WHAT YOU NEED TO DO: Turn every line of the listing below into a Markdown table with two columns, "Row" for the row number and "Entry" for the line, leaving out any blank lines.
* START *
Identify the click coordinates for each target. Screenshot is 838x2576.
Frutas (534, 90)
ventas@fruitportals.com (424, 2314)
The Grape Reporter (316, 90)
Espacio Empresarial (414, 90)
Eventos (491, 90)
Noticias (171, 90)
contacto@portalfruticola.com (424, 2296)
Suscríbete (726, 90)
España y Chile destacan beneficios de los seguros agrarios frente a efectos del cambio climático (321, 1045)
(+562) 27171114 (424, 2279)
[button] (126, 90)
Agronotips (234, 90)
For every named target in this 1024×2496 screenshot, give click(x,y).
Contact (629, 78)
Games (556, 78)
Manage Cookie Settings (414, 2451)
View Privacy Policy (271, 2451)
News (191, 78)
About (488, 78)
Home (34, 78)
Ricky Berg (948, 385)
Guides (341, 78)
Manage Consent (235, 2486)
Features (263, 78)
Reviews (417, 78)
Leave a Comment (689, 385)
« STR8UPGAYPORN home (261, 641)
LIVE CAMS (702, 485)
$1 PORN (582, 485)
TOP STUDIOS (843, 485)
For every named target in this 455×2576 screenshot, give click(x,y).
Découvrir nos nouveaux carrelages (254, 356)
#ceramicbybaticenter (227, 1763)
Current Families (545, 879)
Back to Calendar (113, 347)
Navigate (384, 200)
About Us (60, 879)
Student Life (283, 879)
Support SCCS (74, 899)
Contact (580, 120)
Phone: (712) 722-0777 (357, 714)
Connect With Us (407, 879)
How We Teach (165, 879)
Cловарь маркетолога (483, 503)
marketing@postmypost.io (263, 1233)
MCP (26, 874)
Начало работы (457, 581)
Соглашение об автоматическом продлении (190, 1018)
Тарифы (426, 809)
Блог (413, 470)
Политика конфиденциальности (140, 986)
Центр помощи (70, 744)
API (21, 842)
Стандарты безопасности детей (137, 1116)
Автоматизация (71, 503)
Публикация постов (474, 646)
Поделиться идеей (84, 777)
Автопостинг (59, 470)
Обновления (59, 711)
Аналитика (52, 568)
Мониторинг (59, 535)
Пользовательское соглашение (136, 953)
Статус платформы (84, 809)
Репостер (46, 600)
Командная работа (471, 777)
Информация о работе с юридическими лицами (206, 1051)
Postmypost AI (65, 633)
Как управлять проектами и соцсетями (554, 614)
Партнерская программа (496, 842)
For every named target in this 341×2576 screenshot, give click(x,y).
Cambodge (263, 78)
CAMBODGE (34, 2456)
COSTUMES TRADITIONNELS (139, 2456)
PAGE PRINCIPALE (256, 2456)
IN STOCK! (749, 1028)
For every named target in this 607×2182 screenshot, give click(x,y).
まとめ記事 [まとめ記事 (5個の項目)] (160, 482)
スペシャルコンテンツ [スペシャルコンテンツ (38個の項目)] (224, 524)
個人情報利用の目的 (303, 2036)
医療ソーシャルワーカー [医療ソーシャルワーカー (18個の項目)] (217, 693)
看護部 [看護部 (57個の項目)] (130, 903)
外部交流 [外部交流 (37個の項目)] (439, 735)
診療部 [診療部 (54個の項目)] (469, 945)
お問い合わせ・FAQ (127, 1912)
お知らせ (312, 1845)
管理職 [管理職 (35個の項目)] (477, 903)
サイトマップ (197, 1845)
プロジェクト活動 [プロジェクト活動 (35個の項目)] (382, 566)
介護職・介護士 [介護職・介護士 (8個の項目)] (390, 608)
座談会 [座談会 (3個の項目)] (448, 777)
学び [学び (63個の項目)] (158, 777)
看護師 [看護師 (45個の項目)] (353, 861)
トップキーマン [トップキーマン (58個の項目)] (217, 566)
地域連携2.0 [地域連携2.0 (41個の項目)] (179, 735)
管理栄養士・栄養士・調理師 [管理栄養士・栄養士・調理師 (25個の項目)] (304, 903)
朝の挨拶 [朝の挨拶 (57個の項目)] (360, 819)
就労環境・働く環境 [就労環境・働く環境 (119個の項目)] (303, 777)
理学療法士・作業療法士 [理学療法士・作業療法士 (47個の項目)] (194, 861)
* END *
RESPONSE TO THIS EXERCISE:
| Row | Entry |
|---|---|
| 1 | Identify the click coordinates for each target. Screenshot is 838x2576. |
| 2 | Frutas (534, 90) |
| 3 | ventas@fruitportals.com (424, 2314) |
| 4 | The Grape Reporter (316, 90) |
| 5 | Espacio Empresarial (414, 90) |
| 6 | Eventos (491, 90) |
| 7 | Noticias (171, 90) |
| 8 | contacto@portalfruticola.com (424, 2296) |
| 9 | Suscríbete (726, 90) |
| 10 | España y Chile destacan beneficios de los seguros agrarios frente a efectos del cambio climático (321, 1045) |
| 11 | (+562) 27171114 (424, 2279) |
| 12 | [button] (126, 90) |
| 13 | Agronotips (234, 90) |
| 14 | For every named target in this 1024×2496 screenshot, give click(x,y). |
| 15 | Contact (629, 78) |
| 16 | Games (556, 78) |
| 17 | Manage Cookie Settings (414, 2451) |
| 18 | View Privacy Policy (271, 2451) |
| 19 | News (191, 78) |
| 20 | About (488, 78) |
| 21 | Home (34, 78) |
| 22 | Ricky Berg (948, 385) |
| 23 | Guides (341, 78) |
| 24 | Manage Consent (235, 2486) |
| 25 | Features (263, 78) |
| 26 | Reviews (417, 78) |
| 27 | Leave a Comment (689, 385) |
| 28 | « STR8UPGAYPORN home (261, 641) |
| 29 | LIVE CAMS (702, 485) |
| 30 | $1 PORN (582, 485) |
| 31 | TOP STUDIOS (843, 485) |
| 32 | For every named target in this 455×2576 screenshot, give click(x,y). |
| 33 | Découvrir nos nouveaux carrelages (254, 356) |
| 34 | #ceramicbybaticenter (227, 1763) |
| 35 | Current Families (545, 879) |
| 36 | Back to Calendar (113, 347) |
| 37 | Navigate (384, 200) |
| 38 | About Us (60, 879) |
| 39 | Student Life (283, 879) |
| 40 | Support SCCS (74, 899) |
| 41 | Contact (580, 120) |
| 42 | Phone: (712) 722-0777 (357, 714) |
| 43 | Connect With Us (407, 879) |
| 44 | How We Teach (165, 879) |
| 45 | Cловарь маркетолога (483, 503) |
| 46 | marketing@postmypost.io (263, 1233) |
| 47 | MCP (26, 874) |
| 48 | Начало работы (457, 581) |
| 49 | Соглашение об автоматическом продлении (190, 1018) |
| 50 | Тарифы (426, 809) |
| 51 | Блог (413, 470) |
| 52 | Политика конфиденциальности (140, 986) |
| 53 | Центр помощи (70, 744) |
| 54 | API (21, 842) |
| 55 | Стандарты безопасности детей (137, 1116) |
| 56 | Автоматизация (71, 503) |
| 57 | Публикация постов (474, 646) |
| 58 | Поделиться идеей (84, 777) |
| 59 | Автопостинг (59, 470) |
| 60 | Обновления (59, 711) |
| 61 | Аналитика (52, 568) |
| 62 | Мониторинг (59, 535) |
| 63 | Пользовательское соглашение (136, 953) |
| 64 | Статус платформы (84, 809) |
| 65 | Репостер (46, 600) |
| 66 | Командная работа (471, 777) |
| 67 | Информация о работе с юридическими лицами (206, 1051) |
| 68 | Postmypost AI (65, 633) |
| 69 | Как управлять проектами и соцсетями (554, 614) |
| 70 | Партнерская программа (496, 842) |
| 71 | For every named target in this 341×2576 screenshot, give click(x,y). |
| 72 | Cambodge (263, 78) |
| 73 | CAMBODGE (34, 2456) |
| 74 | COSTUMES TRADITIONNELS (139, 2456) |
| 75 | PAGE PRINCIPALE (256, 2456) |
| 76 | IN STOCK! (749, 1028) |
| 77 | For every named target in this 607×2182 screenshot, give click(x,y). |
| 78 | まとめ記事 [まとめ記事 (5個の項目)] (160, 482) |
| 79 | スペシャルコンテンツ [スペシャルコンテンツ (38個の項目)] (224, 524) |
| 80 | 個人情報利用の目的 (303, 2036) |
| 81 | 医療ソーシャルワーカー [医療ソーシャルワーカー (18個の項目)] (217, 693) |
| 82 | 看護部 [看護部 (57個の項目)] (130, 903) |
| 83 | 外部交流 [外部交流 (37個の項目)] (439, 735) |
| 84 | 診療部 [診療部 (54個の項目)] (469, 945) |
| 85 | お問い合わせ・FAQ (127, 1912) |
| 86 | お知らせ (312, 1845) |
| 87 | 管理職 [管理職 (35個の項目)] (477, 903) |
| 88 | サイトマップ (197, 1845) |
| 89 | プロジェクト活動 [プロジェクト活動 (35個の項目)] (382, 566) |
| 90 | 介護職・介護士 [介護職・介護士 (8個の項目)] (390, 608) |
| 91 | 座談会 [座談会 (3個の項目)] (448, 777) |
| 92 | 学び [学び (63個の項目)] (158, 777) |
| 93 | 看護師 [看護師 (45個の項目)] (353, 861) |
| 94 | トップキーマン [トップキーマン (58個の項目)] (217, 566) |
| 95 | 地域連携2.0 [地域連携2.0 (41個の項目)] (179, 735) |
| 96 | 管理栄養士・栄養士・調理師 [管理栄養士・栄養士・調理師 (25個の項目)] (304, 903) |
| 97 | 朝の挨拶 [朝の挨拶 (57個の項目)] (360, 819) |
| 98 | 就労環境・働く環境 [就労環境・働く環境 (119個の項目)] (303, 777) |
| 99 | 理学療法士・作業療法士 [理学療法士・作業療法士 (47個の項目)] (194, 861) |